Seventeen recommendations made as a result of independent inquiry into David Fuller case
Chair Sir Jonathan Michael
In December 2021, Heathfield man David Fuller, an electrical maintenance supervisor with Maidstone and Tunbridge Wells NHS Trust, was convicted of the murders of Wendy Knell and Caroline Pierce in 1987. On his arrest, police officers conducted a search of his home address. This search uncovered printed photographs and video images, held on hidden computer hard drives of Fuller performing sexual acts on deceased people.
The subsequent police investigation found that Fuller had sexually abused at least 100 deceased women and girls in the mortuaries of the hospitals in which he had worked. His victims’ ages ranged from 9 to 100 years old. His offences took place between 2005 and 2020. Fuller was convicted of the mortuary offences under the Sexual Offences Act 2003, at the same time as his conviction for the murders of
Wendy and Caroline.
The Phase 1 Report of the inquiry to investigate how David Fuller was able to carry out inappropriate and unlawful actions in the mortuaries at Maidstone and Tunbridge Wells NHS Trust and why they went apparently unnoticed was published today. The inquiry will also consider if procedures and practices in other hospital and non-hospital settings, where the deceased are placed, safeguard the security and dignity of the deceased.
This phase of the Inquiry has been to establish what happened in the Maidstone and Tunbridge Wells NHS Trust to allow Fuller to commit such awful crimes and to understand how his offending remained undetected for so long.
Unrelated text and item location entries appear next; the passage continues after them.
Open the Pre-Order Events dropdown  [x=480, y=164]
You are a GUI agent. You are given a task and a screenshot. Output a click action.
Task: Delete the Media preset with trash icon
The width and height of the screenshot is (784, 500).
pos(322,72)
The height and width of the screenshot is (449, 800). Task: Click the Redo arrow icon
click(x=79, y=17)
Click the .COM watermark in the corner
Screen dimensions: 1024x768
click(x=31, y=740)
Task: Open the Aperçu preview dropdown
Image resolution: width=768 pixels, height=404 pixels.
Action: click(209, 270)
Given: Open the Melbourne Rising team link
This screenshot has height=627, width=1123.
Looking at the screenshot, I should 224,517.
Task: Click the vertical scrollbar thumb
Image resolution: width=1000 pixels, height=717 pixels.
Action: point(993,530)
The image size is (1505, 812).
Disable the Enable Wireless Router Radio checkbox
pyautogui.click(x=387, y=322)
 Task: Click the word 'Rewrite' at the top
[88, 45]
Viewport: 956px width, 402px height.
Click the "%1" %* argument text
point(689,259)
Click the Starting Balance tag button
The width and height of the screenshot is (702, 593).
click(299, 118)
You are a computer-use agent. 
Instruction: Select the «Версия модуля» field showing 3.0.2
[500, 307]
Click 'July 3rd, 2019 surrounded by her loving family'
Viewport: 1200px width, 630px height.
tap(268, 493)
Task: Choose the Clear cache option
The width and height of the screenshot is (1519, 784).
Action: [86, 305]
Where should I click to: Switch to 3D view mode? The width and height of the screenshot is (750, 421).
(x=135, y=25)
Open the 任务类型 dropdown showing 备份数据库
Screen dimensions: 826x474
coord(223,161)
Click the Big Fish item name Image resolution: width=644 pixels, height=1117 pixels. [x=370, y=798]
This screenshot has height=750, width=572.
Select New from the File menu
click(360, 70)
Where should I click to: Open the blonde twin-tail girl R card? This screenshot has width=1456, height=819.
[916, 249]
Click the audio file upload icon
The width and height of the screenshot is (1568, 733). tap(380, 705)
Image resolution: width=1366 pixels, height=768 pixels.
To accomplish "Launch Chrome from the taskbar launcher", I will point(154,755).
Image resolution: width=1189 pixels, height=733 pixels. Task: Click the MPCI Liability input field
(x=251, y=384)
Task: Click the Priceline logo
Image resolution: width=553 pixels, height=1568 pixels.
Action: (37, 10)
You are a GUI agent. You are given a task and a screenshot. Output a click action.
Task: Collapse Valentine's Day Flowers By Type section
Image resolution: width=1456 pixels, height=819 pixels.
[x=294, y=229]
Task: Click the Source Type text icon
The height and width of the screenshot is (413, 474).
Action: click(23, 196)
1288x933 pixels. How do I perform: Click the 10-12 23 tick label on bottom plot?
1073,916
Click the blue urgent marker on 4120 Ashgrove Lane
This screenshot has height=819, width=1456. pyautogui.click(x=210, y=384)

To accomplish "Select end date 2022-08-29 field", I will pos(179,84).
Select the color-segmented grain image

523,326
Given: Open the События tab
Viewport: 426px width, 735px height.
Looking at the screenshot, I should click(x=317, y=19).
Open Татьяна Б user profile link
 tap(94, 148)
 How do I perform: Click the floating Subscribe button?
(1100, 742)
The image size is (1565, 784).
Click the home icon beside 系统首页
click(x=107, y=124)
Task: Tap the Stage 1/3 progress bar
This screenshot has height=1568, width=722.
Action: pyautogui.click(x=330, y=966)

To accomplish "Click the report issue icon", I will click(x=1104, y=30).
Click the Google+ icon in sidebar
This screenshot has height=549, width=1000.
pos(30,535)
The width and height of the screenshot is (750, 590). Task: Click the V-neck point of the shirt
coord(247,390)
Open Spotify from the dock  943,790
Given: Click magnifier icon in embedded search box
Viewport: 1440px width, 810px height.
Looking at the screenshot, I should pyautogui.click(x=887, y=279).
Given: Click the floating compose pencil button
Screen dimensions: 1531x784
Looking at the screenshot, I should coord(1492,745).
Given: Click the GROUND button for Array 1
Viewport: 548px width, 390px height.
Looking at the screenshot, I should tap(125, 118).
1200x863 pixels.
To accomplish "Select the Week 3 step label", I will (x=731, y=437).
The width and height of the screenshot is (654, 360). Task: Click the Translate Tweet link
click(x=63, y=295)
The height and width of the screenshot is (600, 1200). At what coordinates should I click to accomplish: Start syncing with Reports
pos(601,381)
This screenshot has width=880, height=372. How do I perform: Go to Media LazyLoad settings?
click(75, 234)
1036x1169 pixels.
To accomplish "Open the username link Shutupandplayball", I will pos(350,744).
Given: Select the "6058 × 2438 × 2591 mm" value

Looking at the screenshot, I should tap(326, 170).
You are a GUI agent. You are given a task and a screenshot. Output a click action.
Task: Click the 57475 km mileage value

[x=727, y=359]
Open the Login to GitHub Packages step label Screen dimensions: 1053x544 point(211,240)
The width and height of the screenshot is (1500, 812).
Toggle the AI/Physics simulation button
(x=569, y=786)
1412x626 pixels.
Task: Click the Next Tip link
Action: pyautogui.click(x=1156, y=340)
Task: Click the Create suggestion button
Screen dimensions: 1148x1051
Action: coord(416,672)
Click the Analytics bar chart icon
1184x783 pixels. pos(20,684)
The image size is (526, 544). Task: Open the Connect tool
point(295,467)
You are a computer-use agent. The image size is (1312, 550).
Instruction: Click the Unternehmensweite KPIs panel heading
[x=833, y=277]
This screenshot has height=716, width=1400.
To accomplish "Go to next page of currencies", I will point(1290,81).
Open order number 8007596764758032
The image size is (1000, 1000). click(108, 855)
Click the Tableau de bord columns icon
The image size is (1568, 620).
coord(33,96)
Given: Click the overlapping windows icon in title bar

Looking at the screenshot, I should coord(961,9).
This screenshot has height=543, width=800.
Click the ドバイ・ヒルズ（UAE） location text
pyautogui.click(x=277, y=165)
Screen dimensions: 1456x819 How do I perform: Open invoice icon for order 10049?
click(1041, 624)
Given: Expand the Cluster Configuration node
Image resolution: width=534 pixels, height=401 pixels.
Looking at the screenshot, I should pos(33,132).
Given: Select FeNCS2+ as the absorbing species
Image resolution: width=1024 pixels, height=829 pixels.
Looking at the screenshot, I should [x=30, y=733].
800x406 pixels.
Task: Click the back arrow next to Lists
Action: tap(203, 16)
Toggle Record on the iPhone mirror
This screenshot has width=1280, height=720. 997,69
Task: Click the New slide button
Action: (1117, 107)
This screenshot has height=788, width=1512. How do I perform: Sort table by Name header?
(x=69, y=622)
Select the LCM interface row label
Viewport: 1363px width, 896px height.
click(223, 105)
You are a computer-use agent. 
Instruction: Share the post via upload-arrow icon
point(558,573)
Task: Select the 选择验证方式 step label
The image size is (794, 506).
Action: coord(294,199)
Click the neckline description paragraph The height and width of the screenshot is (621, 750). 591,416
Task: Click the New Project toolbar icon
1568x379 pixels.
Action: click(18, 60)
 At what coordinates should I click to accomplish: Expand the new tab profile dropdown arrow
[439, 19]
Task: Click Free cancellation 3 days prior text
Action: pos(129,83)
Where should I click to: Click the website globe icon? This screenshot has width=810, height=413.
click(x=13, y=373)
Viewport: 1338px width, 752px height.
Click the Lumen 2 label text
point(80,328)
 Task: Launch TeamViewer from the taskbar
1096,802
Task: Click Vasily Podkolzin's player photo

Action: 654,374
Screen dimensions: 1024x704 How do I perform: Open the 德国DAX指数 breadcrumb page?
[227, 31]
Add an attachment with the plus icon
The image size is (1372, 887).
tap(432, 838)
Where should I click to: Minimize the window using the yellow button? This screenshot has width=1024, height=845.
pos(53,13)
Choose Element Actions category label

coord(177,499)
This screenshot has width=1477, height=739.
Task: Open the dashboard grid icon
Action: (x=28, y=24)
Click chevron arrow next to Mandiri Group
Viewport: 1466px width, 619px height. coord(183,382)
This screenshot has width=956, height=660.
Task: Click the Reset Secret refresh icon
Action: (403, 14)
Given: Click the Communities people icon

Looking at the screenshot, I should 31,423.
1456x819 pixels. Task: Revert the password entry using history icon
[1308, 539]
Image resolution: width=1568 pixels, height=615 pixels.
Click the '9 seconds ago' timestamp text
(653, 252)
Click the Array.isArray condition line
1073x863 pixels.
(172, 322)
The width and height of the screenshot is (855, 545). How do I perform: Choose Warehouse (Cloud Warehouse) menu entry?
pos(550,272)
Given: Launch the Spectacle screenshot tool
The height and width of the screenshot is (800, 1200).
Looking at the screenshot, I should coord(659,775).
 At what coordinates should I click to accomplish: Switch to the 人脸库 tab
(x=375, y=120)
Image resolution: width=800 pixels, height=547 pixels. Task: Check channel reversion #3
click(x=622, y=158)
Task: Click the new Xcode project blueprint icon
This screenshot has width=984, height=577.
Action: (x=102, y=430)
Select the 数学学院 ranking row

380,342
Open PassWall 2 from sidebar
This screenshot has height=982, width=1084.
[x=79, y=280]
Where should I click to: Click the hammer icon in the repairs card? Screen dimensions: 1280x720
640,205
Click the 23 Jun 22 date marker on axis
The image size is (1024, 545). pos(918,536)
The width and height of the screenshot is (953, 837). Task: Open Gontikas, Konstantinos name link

The Inquiry held interviews with over 200 witnesses and reviewed more than 3,700 documents. Based on the evidence heard and reviewed by the Inquiry team, the report makes 17 recommendations with the aim of preventing any similar atrocities happening again in the Trust.
Sir Jonathan Michael, Chair of the Inquiry, said: “When I was asked to chair this Independent Inquiry, I was conscious of the responsibility of the role, as Fuller’s crimes had caused shock and horror across our country and beyond.
“The offences that Fuller committed were truly shocking, and he will never be released from prison. Failures of management, of governance, of regulation, failure to follow standard policies and procedures, together with a persistent lack of curiosity, all contributed to the creation of the environment in which he was able to offend, and to do so for 15 years without ever being suspected or caught.
“I would like to reiterate my sincere thanks to the families of Fuller’s victims, for bravely sharing their feelings and experiences with us, and for their patience as we undertook the process of reviewing evidence and drafting this Report.”
Maidstone and Tunbridge Wells NHS Trust said in a statement that David Fuller’s depraved, calculated and devious criminal behaviour remains deeply shocking. That he murdered two young women in 1987 and went on to abuse his role in public service to pursue his criminal activities is equally shocking. At the time of his conviction two years ago the Trust offered its sincere apologies to the families of Fuller’s victims. Today we repeat that apology.
The Trust Chief Executive, Miles Scott, said: “On behalf of the Trust, and on behalf of the previous NHS organisations that Fuller worked for, I am deeply sorry for the pain and anguish the families have suffered. I know how devastating it has been for them to learn the extent of his crimes.”
We would like to thank Sir Jonathan Michael and his team for their detailed work. The Trust did not see the report in advance of publication, but clearly it contains important lessons for us.
It makes 16 recommendations for the Trust including the installation of further CCTV cameras, additional swipe card access on doors, and regular auditing of mortuary access records. The vast majority of these recommendations have already been actioned in the period since Fuller’s arrest, and we will be implementing the remaining recommendations as quickly as possible.
The Inquiry team told us if they came across any conduct of concern, such as potential disciplinary offences or breaches of professional codes of conduct, they would tell us. We have received no such notification, but we will be studying the report carefully to make our own assessment.
We have worked with Kent Police and Victim Support to help the families of Fuller’s victims in a number of ways and established a dedicated compensation scheme. Our commitment to the continuing support of these families is ongoing and will be open-ended.
Sir Jonathan Michael’s report covers a period of over 30 years. Fuller’s crimes were horrific, and the impact of these crimes will stay with the families of his victims forever. We now have a duty to ensure the lessons are learned.